Aziz Hazara Takes $100,000 Future Generation Art Prize for Video About Afghan Resilience
Aziz Hazara, a young artist based in Berlin and Kabul, Afghanistan, is this year’s winner of the Future Generation Art Prize, one of the biggest awards for emerging artists with a take-home prize of $100,000.
The jury also awarded three additional prizes, each with a $20,000 purse, to Agata Ingarden, Mire Lee, and Pedro Neves Marques. Works by these artists and Hazara are currently on view in a show of the shortlisted nominees at the PinchukArtCentre, a private museum in Kyiv founded by collector Victor Pinchuk.

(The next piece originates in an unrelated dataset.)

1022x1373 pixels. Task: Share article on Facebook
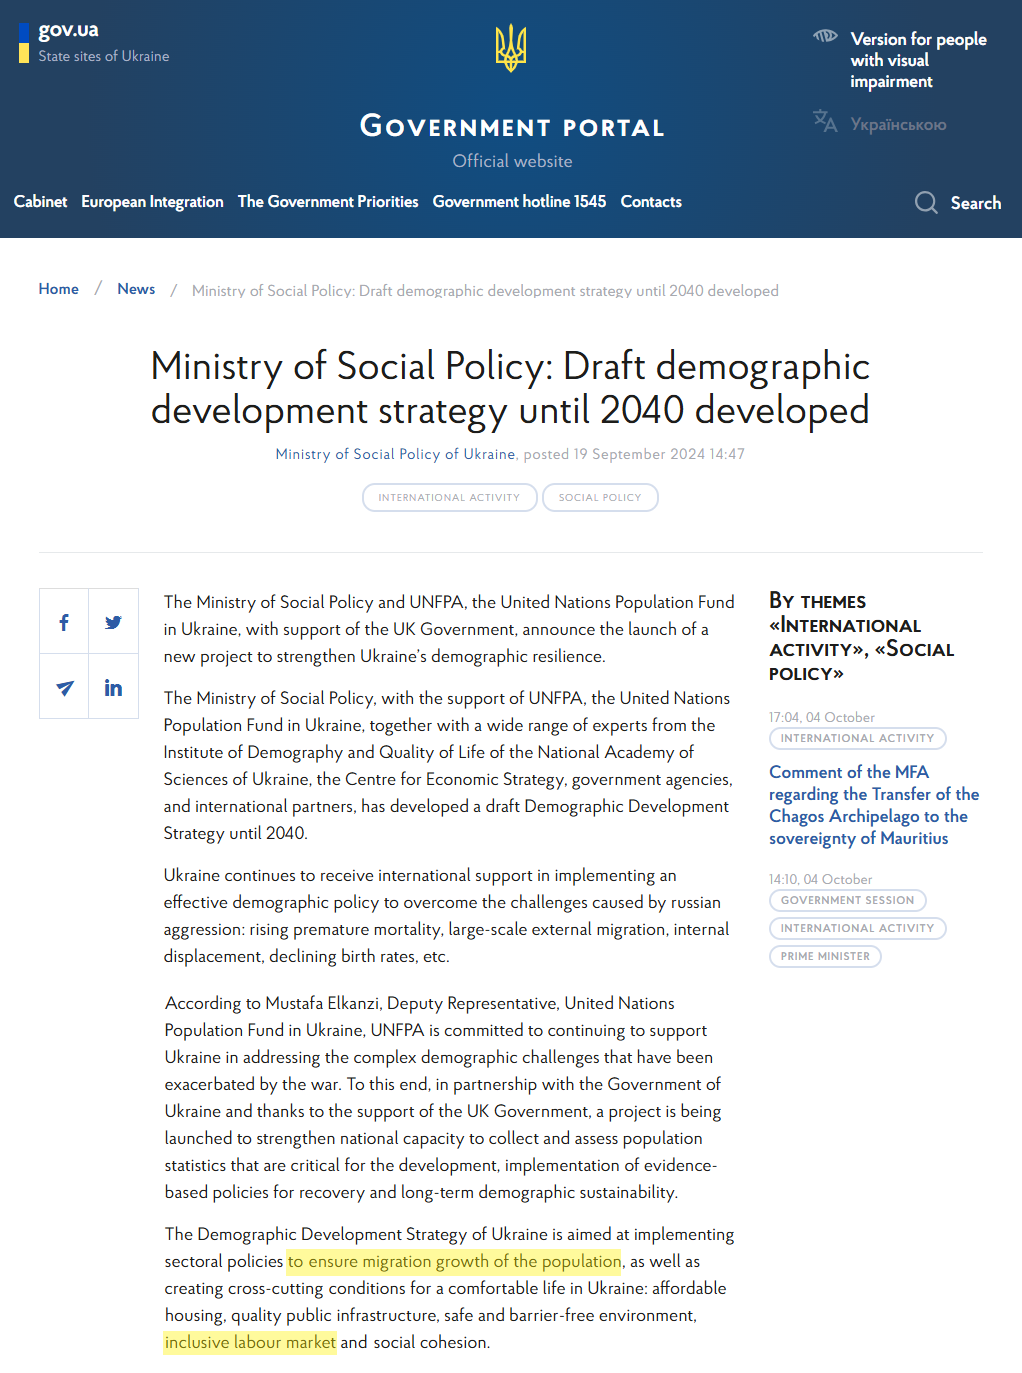click(64, 622)
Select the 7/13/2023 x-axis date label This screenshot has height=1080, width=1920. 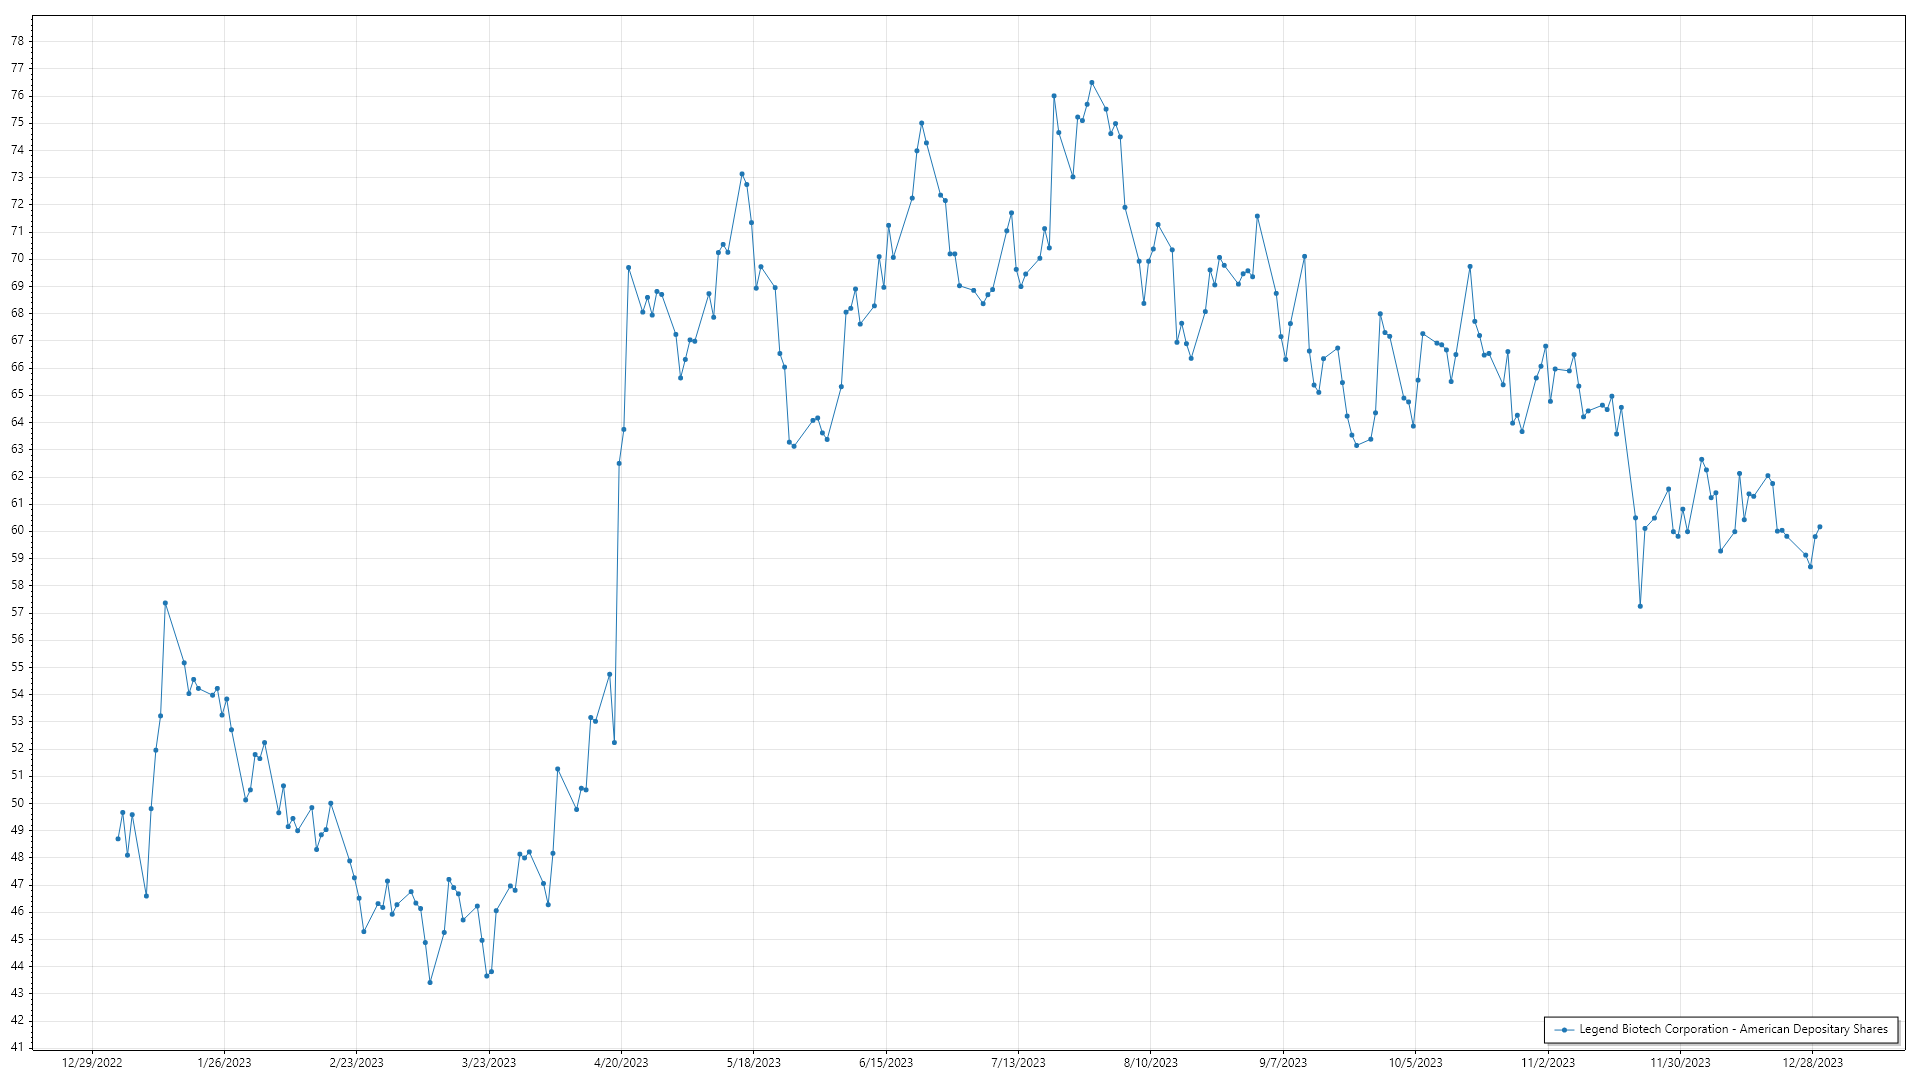[x=1018, y=1063]
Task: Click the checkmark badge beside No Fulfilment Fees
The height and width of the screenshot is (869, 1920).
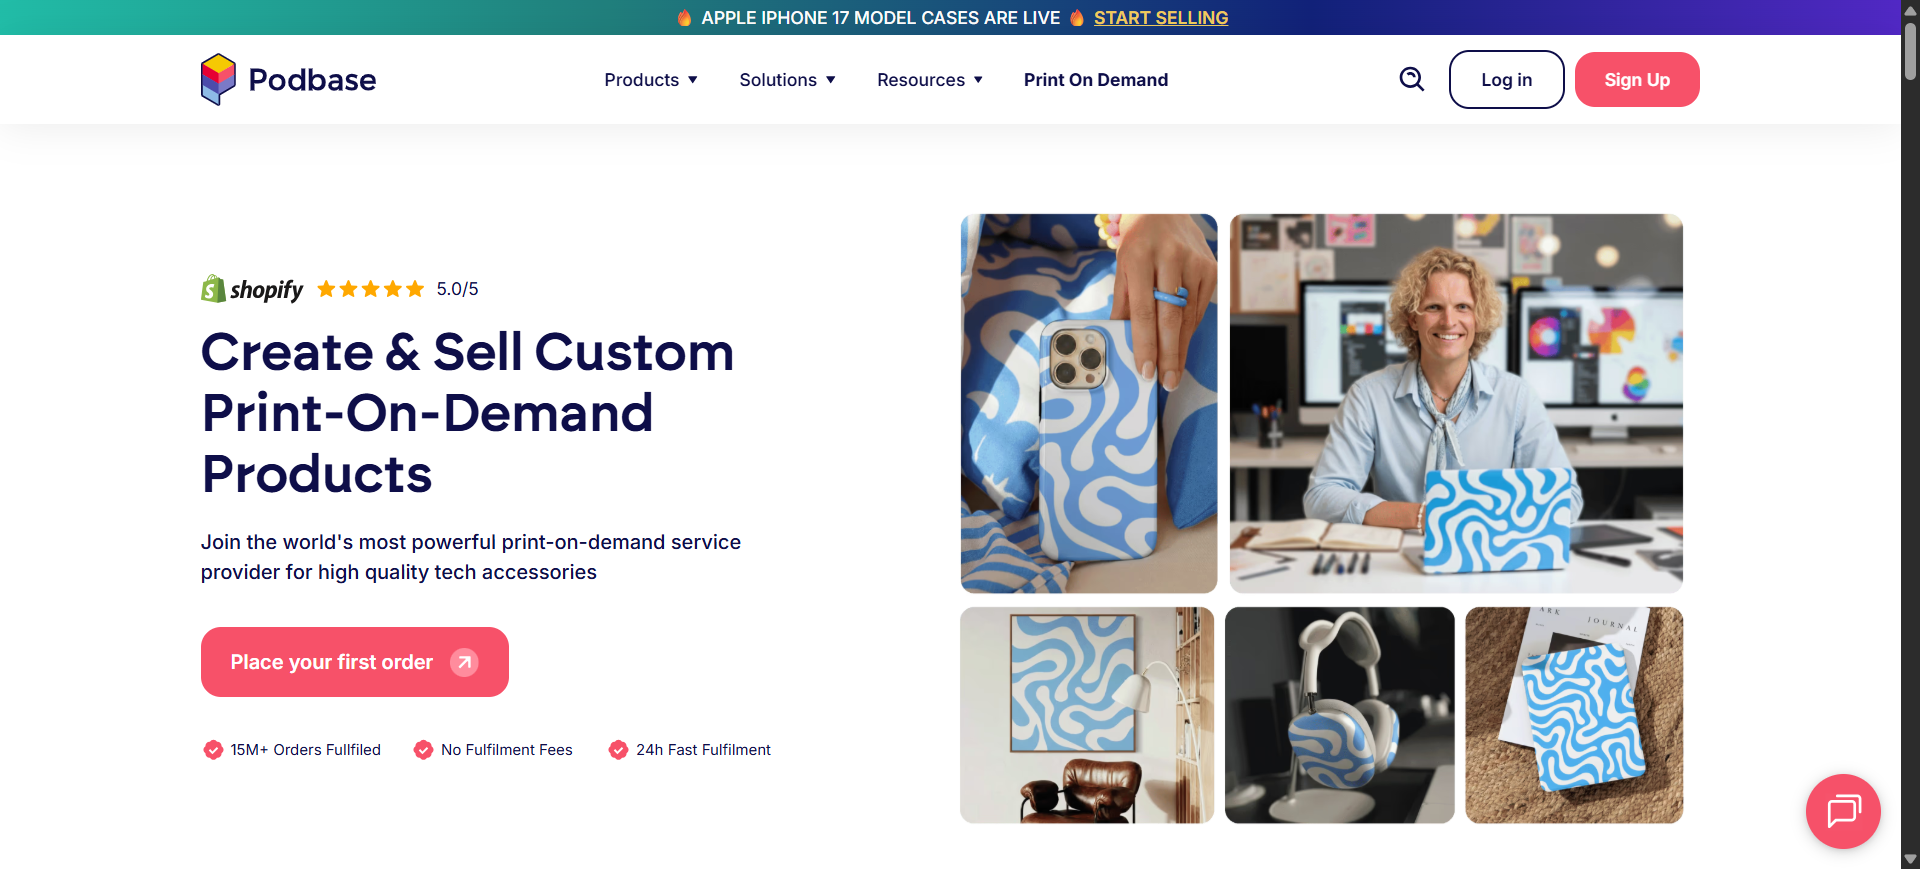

The Future Generation Art Prize is closely watched because it tends to be predictive of young talent on the verge of a breakthrough. It is awarded to artists who are younger than 35, and since the prize was first given out in 2010 has been given to figures like Lynette Yiadom-Boakye, Cinthia Marcelle, Dineo Seshee Bopape, and Carlos Motta—all of whom have since achieved greater success in the international circuit.
Hazara won for his video installation Bow Echo (2019), which was featured in the 2020 edition of the Biennale of Sydney. In the five-screen work, young boys are shown ascending treacherous mountaintops, where they blow plastic bugles amid windy conditions. Hazara has said the work is a response to the resistance of the local community within Kabul, where he was born and which has been war-torn since U.S. military intervention began in 2001.
“Touching on cinema, performance, and sound, Bow Echo offers a striking time-based monument to resilience and hope for a geography that has, for many generations, remained under the pressure of various forms of failed governance,” the jury said in a statement. “At the same time, the piece shows how artists continue to imagine complex independent ways of existence even amidst conflicts that seem never-ending.”
The winners of the other three prizes have also been the subject of recent showcases. Ingarden makes surreal sculptures with industrial materials; some can currently be seen in the Art Encounters Contemporary Art Biennial in Timisoara, Romania. Lee creates strange, unsettling sculptures resembling bodies and organs that are currently the subject of a two-person show with H. R. Giger at the Schinkel Pavillon in Berlin. Marques recently showed his films about ecology and bodily autonomy in the Liverpool Biennial and the Gwangju Biennale, as well as in solo shows in Spain and Portugal.